The two countries broke ties in 2004, when former South African president Thabo Mbeki chose to recognise the independence of a region in the Western Sahara that Morocco claims as its own.

Morocco considers the Polisario Front, which proclaimed the independence of the Sahrawi Arab Democratic Republic in 1976, as a terrorist organisation.

"Morocco is an African nation and we need to have relations with them," Zuma told South Africa's City Press. "We never had problems with them anyway; they were the first to withdraw diplomatic relations."

Zuma's remarks follow a brief meeting between himself and Morocco's King Mohammed VI on the sidelines of an African Union-European Union summit last week.

"They felt that even if we differ on the Western Sahara issues, the two countries should have a relationship," Zuma said, referring to the stance of Moroccan officials he met with.

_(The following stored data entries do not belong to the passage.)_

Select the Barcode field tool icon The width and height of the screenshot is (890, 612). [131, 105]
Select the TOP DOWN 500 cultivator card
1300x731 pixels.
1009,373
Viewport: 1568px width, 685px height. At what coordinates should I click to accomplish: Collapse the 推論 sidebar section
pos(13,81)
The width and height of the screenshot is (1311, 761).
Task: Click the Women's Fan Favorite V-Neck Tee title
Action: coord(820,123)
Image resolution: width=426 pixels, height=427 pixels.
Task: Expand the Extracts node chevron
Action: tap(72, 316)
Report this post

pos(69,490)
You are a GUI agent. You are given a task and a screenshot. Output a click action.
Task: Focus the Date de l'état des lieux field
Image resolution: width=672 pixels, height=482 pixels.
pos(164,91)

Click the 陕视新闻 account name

The move is part of Morocco's wider diplomatic reintergration with other African nations and bodies that it had shunned due to disagreements over Western Sahara. In January, Morocco returned to the African Union, 33 years after it left the body in protest against its acceptance of the Sahrawi Republic as a seperate member.

The announcement by Zuma is unlikely to be received well back in South Africa, where political support for Sahrawi independence remains strong.

Zuma's own African Nation Congress Party has long accused Morocco of occupying the region, with the president having affirmed in a state of the nation address that South Africa supports "self determination and decolonisation for the Western Sahara".